On Monday, Syrian forces carried out “intense artillery shelling” on a Turkish position in Taftanaz, about eight miles northeast of Idlib’s provincial capital, killing the five Turkish soldiers, according to Turkey’s Defense Ministry and monitoring groups.
“The war criminal, who ordered today’s heinous attack, targeted the entire international community, not just Turkey,” Fahrettin Altun, Erdogan’s spokesman, wrote on Twitter in an apparent reference to Assad. “Turkey retaliated against the attack to destroy all enemy targets and avenging our fallen troops.”
In its statement, the Defense Ministry did not explain how it had determined that precisely 101 Syrian troops had been killed.
The Syrian army has made repeated attempts to take Idlib over the past year but found its advances beaten back by the rebels or blocked as Turkey and Russia have negotiated cease-fires.
For the moment, no such agreement stands in the way of the latest offensive, which began last month. Negotiations between Russia and Turkey over the past few days had failed to yield a deal on halting the violence, Turkish officials said.
Syrian forces have undertaken a two-pronged attack over the past two weeks, from the east and the south, capturing a succession of towns in southern Idlib and western Aleppo province. The army forces linked up Saturday in the Aleppo countryside, allowing them to attack the rebels from a newly opened front, the Syrian news agency SANA reported.
Syria’s government was also on the verge of retaking the strategic M5 highway, which connects Damascus and Aleppo, according to the Syrian Observatory for Human Rights, a monitoring group.
As the Syrian army has rolled through Idlib, worries that the fighting is causing an unprecedented civilian exodus — a preoccupation of the Turkish government — have only intensified.
Since early December, nearly 700,000 people in Idlib have been displaced, said David Swanson, a spokesman for the U.N. Office for the Coordination of Humanitarian Affairs. A hundred thousand people have fled their homes, or places where they were sheltering, in the past week alone, he said.
“The numbers are changing literally by the minute,” Swanson said in a phone interview. “This singular wave of displacement since Dec. 1st could well prove to be the largest level of displacement since the crisis began almost nine years ago.”
Civilians have packed into cars to escape the increasingly frequent airstrikes and shifting front lines, heading north toward the Turkish border, hoping to find shelter from the miserable cold.
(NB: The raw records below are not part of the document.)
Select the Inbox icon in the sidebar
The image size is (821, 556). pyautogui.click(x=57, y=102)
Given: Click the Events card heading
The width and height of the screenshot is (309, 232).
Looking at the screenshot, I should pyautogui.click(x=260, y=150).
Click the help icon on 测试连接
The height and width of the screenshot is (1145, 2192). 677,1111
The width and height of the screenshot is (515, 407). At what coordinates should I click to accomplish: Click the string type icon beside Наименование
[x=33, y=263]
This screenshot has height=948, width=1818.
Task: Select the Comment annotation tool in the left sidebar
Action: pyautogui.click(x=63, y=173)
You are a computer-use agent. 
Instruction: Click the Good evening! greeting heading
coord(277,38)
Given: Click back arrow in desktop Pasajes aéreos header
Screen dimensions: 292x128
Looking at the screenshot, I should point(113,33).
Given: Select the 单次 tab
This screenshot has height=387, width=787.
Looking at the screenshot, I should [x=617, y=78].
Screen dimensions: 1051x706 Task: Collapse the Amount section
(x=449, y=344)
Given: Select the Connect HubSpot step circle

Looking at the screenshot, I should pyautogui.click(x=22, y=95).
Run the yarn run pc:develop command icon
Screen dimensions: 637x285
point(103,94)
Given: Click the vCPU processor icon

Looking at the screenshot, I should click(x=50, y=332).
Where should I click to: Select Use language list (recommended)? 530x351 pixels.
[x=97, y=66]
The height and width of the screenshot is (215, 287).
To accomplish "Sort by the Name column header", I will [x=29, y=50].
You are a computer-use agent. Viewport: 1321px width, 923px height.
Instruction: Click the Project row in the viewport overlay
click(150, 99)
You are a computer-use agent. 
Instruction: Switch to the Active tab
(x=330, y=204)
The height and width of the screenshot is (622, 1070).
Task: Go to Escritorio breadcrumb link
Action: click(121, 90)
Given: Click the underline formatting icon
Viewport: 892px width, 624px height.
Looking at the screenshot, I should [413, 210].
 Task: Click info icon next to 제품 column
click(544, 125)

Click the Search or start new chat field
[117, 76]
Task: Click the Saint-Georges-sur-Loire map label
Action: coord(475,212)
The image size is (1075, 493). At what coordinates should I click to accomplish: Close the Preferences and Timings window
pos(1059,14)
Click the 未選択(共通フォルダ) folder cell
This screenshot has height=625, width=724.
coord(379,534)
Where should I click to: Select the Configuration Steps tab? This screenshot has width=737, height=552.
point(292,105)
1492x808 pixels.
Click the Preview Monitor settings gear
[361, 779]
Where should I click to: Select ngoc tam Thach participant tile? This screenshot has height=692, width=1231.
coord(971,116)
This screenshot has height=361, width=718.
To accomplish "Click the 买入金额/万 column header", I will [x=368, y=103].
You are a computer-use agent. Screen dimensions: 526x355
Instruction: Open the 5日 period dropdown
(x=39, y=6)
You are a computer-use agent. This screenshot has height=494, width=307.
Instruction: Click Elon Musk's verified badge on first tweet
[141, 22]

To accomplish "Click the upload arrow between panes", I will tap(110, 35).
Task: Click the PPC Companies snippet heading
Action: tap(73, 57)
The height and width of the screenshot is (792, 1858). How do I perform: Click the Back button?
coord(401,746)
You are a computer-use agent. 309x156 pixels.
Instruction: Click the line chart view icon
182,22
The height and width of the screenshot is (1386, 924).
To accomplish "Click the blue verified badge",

Few are successful.
“The situation is catastrophic,” said Mustafa Haj Youssef, Idlib director of the White Helmets civil defense group. “Civilians are in tents without any protection or heat. The temperature is under zero [Celsius]. The situation is tragic and is worsening with the continuation of aerial and ground attacks.”
Misty Buswell, policy and advocacy director for the International Rescue Committee in the Middle East, said it was “unbelievable to think” that the humanitarian catastrophe could get any worse but it has.
“The weather is taking a really heavy toll on people, raining and flooding as they’re trying to flee these areas,” she said. “They can’t use the main highway so they’re packed into muddy roads and back roads and mountainous terrain trying to flee.
“It’s a really horrible, desperate situation, and if the fighting doesn’t stop soon, and if this escalation doesn’t stop, it will get worse,” she said.